Affiliations: Department of Morphologic Sciences, Section of Pathology University of Modena and Reggio Emilia Modena, Italy,
Division of Oncology, Hospital of Faenza Faenza, Italy
Correspondence to: Giulio Rossi, MD, Department of Morphologic Sciences, Section of Pathology, University of Modena and Reggio Emilia, Policlinico, Via del Pozzo, 71–41100 Modena, Italy; e-mail: email@example.com
We read with interest the article by Tsai et al (March 2002),1 but several points make us doubtful about the diagnosis of primary pulmonary choriocarcinoma, as follows:
There is no comment concerning the technique (physical examination? ultrasonography? CT scan? MRI? other?) adopted to exclude for certain that the patient had no testicular lesion. Moreover, it is well known that the “burnt-out” phenomenon occurs in germinal tumors in general, and in choriocarcinoma in particular. Choriocarcinoma is likely to metastasize greatly prior to detection of the primary lesion, leaving only zones of scarring and hemosiderin-laden macrophages in the testis.2
Chest radiographs and CT scanning displayed bilateral pulmonary involvement by ground-glass opacities and nodules, showing many clinicoradiologic similarities with the previously report by McGowan et al,3 who described a testicular choriocarcinoma with pulmonary metastases presenting as ARDS. These authors correctly underlined that only at autoptic examination, “the right testicle was essentially replaced by choriocarcinoma but was the same size as the uninvolved left one.”

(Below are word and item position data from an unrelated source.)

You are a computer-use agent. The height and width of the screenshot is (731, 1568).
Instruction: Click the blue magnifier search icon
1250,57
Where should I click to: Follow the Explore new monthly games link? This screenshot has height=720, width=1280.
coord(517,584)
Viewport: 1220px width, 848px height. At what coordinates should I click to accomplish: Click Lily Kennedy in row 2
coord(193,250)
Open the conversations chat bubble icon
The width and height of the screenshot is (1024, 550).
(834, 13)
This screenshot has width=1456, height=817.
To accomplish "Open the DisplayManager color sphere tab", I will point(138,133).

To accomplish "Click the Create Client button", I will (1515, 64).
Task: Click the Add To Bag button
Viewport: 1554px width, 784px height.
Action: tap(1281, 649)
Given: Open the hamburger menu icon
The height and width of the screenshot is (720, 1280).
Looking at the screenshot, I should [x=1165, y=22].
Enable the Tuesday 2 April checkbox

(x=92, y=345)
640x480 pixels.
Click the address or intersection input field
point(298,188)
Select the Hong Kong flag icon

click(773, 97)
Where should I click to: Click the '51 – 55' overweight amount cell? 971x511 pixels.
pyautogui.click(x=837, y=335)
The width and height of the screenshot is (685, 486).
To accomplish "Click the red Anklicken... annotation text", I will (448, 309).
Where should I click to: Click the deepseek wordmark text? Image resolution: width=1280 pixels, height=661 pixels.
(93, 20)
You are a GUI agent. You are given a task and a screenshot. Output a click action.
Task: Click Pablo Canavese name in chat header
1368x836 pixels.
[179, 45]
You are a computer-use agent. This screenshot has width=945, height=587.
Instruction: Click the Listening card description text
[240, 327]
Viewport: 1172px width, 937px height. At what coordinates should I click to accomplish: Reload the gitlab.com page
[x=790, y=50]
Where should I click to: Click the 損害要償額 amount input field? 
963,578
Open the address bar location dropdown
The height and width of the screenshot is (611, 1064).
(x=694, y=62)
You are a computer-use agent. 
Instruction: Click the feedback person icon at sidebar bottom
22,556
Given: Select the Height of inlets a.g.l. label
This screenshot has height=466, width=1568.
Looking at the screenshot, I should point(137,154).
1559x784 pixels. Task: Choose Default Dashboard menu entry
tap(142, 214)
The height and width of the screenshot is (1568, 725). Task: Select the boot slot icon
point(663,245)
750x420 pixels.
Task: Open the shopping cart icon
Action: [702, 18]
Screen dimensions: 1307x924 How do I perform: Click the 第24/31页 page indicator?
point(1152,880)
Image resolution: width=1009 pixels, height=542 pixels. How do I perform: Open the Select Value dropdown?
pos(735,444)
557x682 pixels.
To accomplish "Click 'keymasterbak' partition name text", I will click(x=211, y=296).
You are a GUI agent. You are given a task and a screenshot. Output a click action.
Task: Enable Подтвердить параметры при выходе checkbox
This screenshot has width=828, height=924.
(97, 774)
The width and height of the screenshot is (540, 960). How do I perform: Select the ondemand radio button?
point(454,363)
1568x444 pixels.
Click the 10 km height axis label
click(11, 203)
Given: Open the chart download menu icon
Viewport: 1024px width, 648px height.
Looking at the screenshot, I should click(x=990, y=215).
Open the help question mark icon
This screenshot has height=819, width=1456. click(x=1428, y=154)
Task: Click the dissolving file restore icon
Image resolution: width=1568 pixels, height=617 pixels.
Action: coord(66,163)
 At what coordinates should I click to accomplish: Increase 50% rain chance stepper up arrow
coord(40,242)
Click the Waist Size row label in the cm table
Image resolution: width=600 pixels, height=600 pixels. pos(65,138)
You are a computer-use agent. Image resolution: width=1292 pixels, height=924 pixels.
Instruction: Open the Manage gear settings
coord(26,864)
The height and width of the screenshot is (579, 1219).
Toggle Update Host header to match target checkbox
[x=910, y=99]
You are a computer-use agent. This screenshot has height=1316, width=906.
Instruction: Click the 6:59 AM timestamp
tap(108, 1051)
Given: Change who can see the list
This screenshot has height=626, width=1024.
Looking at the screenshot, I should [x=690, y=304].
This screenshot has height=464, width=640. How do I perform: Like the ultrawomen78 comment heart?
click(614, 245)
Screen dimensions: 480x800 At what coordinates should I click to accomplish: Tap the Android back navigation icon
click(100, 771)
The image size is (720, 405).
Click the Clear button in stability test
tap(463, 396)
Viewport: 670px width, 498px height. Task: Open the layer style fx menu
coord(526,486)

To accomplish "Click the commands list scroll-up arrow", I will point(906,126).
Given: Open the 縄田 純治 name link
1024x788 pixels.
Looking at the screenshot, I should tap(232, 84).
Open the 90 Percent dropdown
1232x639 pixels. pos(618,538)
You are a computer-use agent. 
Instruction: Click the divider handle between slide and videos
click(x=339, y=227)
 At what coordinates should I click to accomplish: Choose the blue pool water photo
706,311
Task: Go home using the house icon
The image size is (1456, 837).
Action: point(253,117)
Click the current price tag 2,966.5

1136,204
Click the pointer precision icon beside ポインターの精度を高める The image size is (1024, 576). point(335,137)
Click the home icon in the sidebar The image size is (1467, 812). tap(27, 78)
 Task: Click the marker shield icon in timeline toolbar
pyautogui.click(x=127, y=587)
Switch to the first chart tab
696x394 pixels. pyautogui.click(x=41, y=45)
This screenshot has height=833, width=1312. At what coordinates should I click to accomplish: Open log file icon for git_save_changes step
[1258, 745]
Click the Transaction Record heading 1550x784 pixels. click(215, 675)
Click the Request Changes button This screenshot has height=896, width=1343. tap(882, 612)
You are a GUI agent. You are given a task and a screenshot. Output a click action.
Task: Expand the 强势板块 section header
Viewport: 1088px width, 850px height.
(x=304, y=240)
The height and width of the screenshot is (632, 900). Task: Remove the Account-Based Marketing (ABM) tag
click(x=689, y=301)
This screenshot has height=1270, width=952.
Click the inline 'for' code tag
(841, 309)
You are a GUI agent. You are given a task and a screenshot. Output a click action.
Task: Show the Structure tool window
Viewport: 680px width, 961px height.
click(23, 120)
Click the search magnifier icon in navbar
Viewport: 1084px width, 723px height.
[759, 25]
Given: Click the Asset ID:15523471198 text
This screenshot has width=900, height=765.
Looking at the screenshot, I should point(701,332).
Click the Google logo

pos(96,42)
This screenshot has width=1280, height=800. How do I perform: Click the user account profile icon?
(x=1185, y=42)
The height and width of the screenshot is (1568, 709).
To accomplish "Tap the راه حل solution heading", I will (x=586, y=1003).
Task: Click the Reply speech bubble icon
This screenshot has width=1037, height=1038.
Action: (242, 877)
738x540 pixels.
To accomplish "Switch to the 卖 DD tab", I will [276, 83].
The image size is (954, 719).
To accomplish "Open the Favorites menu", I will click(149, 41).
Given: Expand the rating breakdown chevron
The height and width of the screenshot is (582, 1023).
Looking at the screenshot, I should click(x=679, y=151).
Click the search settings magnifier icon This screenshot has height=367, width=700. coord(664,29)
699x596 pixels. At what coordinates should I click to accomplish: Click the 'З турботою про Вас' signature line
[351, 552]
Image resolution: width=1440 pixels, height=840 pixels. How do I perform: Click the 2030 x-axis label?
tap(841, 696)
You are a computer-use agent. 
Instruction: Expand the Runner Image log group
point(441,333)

We have investigated two solitary pulmonary nodules in adult men (one of whom presented with gynecomastia) showing a dimorphic neoplasms characterized by polygonal mononuclear cells closely admixed with multinucleated syncytiotrophoblast-like cells in a hemorrhagic and necrotic background, thus sharing many morphologic features with a choriocarcinoma. Both tumors displayed a nuclear immunoreactivity for thyroid transcription factor (TTF)-1, the best immunohistochemical marker of pulmonary origin. Although a weak cytoplasmic immunostaining for β-human chorionic gonadotrophin was noted, such tumors have been classified as pleomorphic carcinomas with choriocarcinoma-like features in accordance to the 1999 World Health Organization classification of lung tumors,4 but not as primary choriocarcinomas of the lung. Besides, cyto- and syncytiotrophoblast cells are completely negative for TTF-1.
Finally, it is well documented that many nontrophoblastic malignancies may produce and/or express ectopic placental hormones, including primary conventional lung carcinomas.5Granted the diagnosis of pulmonary choriocarcinoma is debatable and far from being clarified,6 the authors recommended the use of a urine pregnancy test as a rapid diagnostic method of primary pulmonary choriocarcinoma. We retain that a more detailed and rigorous clinicopathologic analysis should be preferred before one can establish such a diagnosis.